— start Extract —
With this book Robert Lacey returns again to the land he has written about in a bygone , much gentler era . That era was when the US-Saudi special relationship was in full flower , with the Saudis satisfying America's endless hunger for more and more oil , and themselves enjoying an endless windfall of petrodollars .

'' Inside the kingdom '' is thus a sequel to his earlier book '' The kingdom '' , written in 1980--over thirty years ago--and the geopolitical tectonic plates have changed dramatically since then.....

........For Saudi Arabia sent what Lacey calls '' 15 flying Saudis ''( out of 19 terrorists ) crashing into the twin towers of New York city to change our world forever.....
That they were sent not by the Saudi govt , but by a crazy Saudi billionaire called Osama Bin Laden does not completely exempt the Saudi Govt from the charge of fomenting terrorism , for--as Lacey effectively brings out in this book--the Saudi govt was responsible for creating the system which produced crazies like Osama and his minions .

What a change from 1980 !! In the earlier book '' The kingdom '' ,Lacey was kindler , gentler to the Saudis--trying to present their primitive tribal society , with its draconian laws , in a much better light than possible......
How draconian are the rules that govern that kingdom is seen from the fact that inspite of presenting the kingdom in a good light , that book was banned in Saudi Arabia......

Yet there is no denying that Lacey did try--for example , the fact that Saudi Arabians , inspite of having all the petro-dollars did not know the technology to drill and refine the oil and had to depend on the westerners for everything was dismissed by him by saying '' Is the king ashamed of the fact that he cannot make clothes ?? That his tailor is the one on whom he has to depend on for making clothes ??.... No , for the king is king , and the tailor is too lowly , inspite of his skills . If this tailor doesn't do the job , somebody else will !! ''.....what an analogy !!

The reason why the book was banned ?? Lacey had written about the differences between the princes who rule the land--something that the Saudis could hardly afford to allow to come out in the open , as they have to present a united front before their people--an all important fact in an absolute monarchy....
— end Extract —
— start Data records —
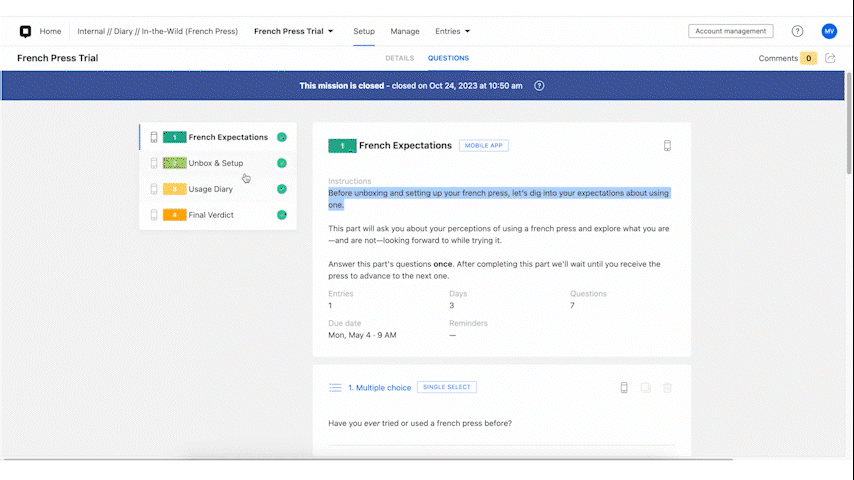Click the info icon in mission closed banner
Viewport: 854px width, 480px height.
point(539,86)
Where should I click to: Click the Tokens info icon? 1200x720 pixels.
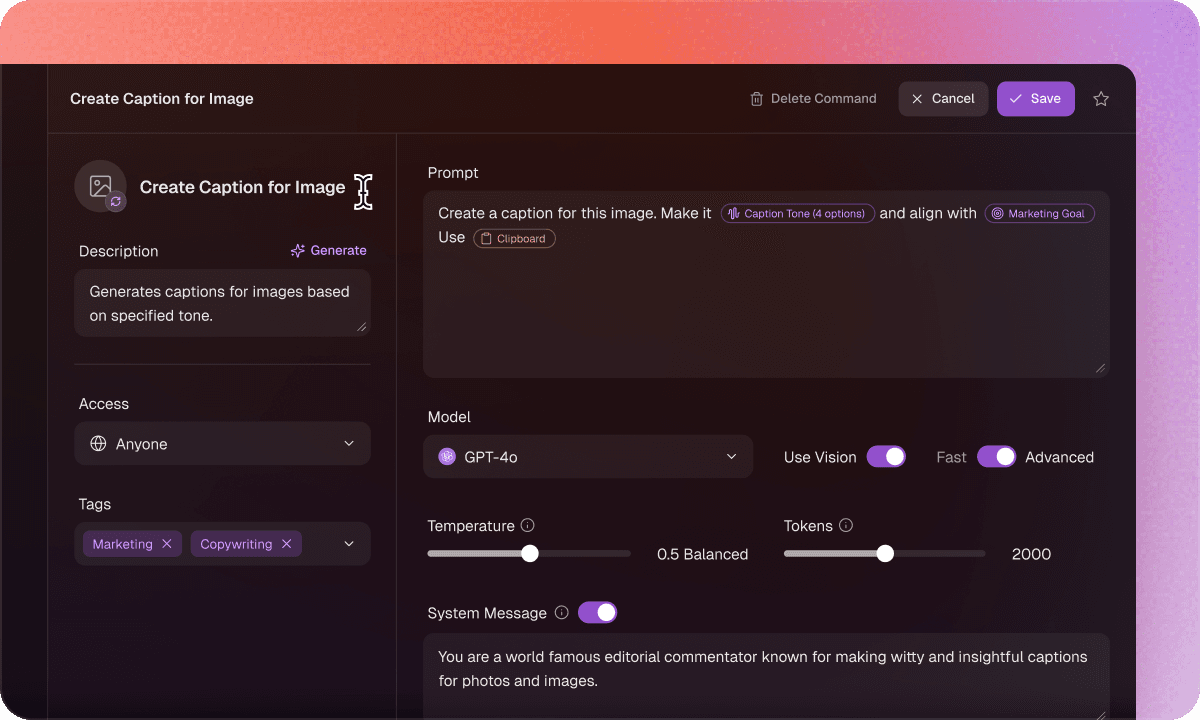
— end Data records —
— start Data records —
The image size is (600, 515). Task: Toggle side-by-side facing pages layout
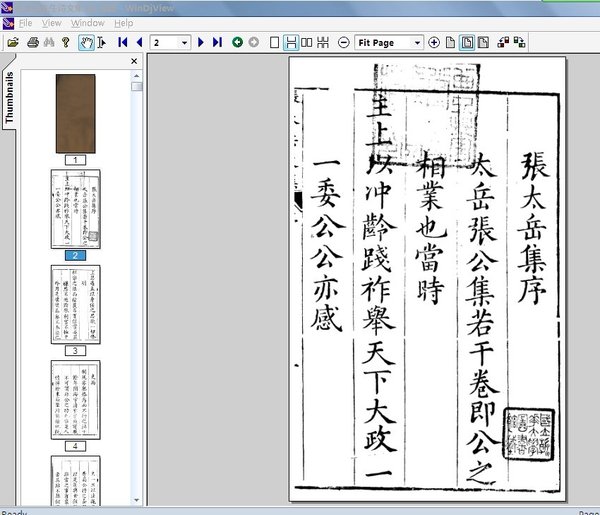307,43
— end Data records —
▸ Work to be completed
List every distinct number written in numerals in the review, giving each only once.

▸ Correct answer
1980, 15, 19